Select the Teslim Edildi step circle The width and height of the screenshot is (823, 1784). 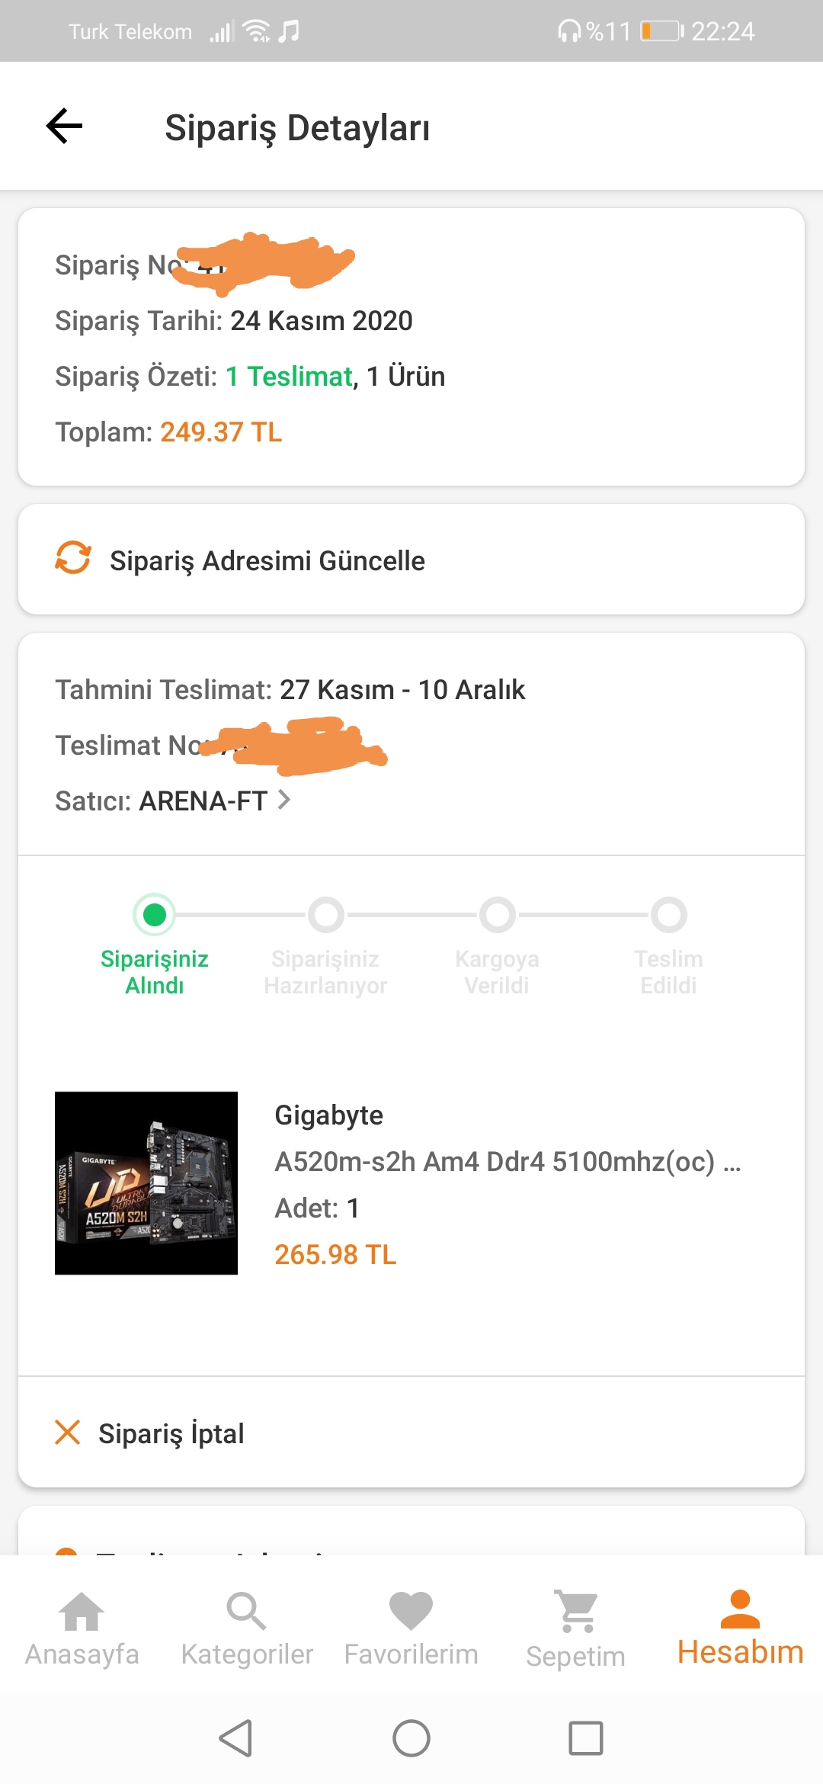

==

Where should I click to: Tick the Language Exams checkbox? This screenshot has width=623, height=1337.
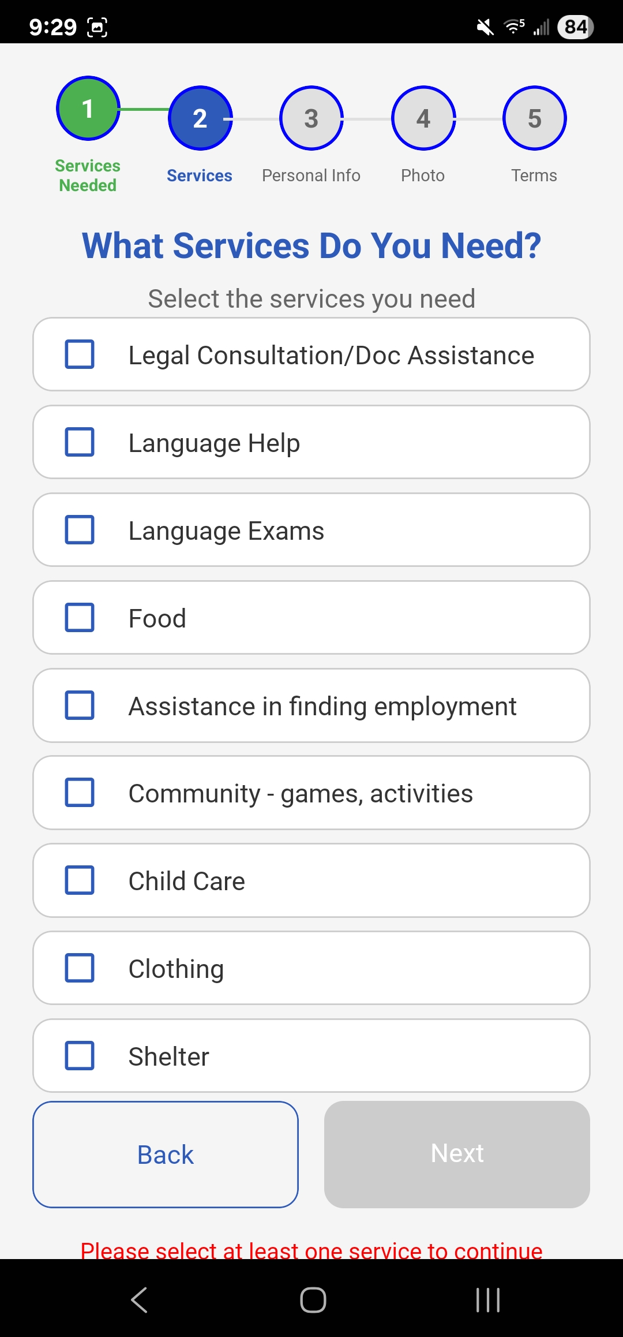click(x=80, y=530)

---

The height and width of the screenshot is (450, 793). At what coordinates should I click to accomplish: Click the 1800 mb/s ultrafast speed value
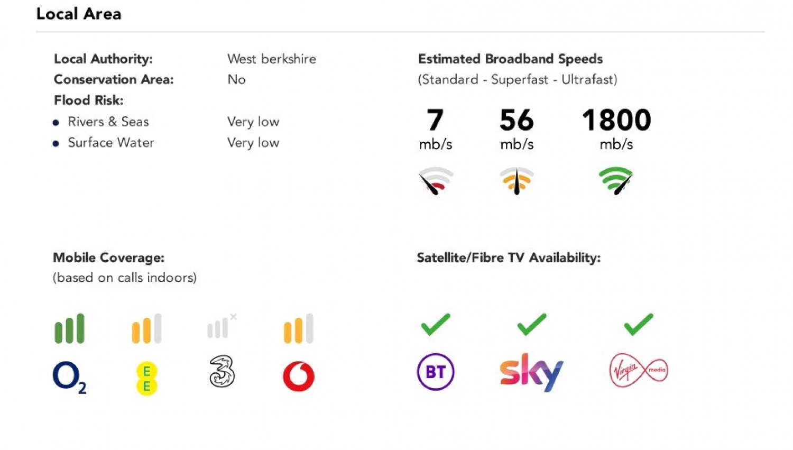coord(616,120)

YOUR INSTRUCTIONS — Convert the rows from the line containing "Where should I" through the line containing "click(x=80, y=530)", inclusive, into a JSON list of strings with one string per line and no blank lines. Leave the pictures out.

THE OUTPUT —
[
  "Where should I click to: Tick the Language Exams checkbox? This screenshot has width=623, height=1337.",
  "click(x=80, y=530)"
]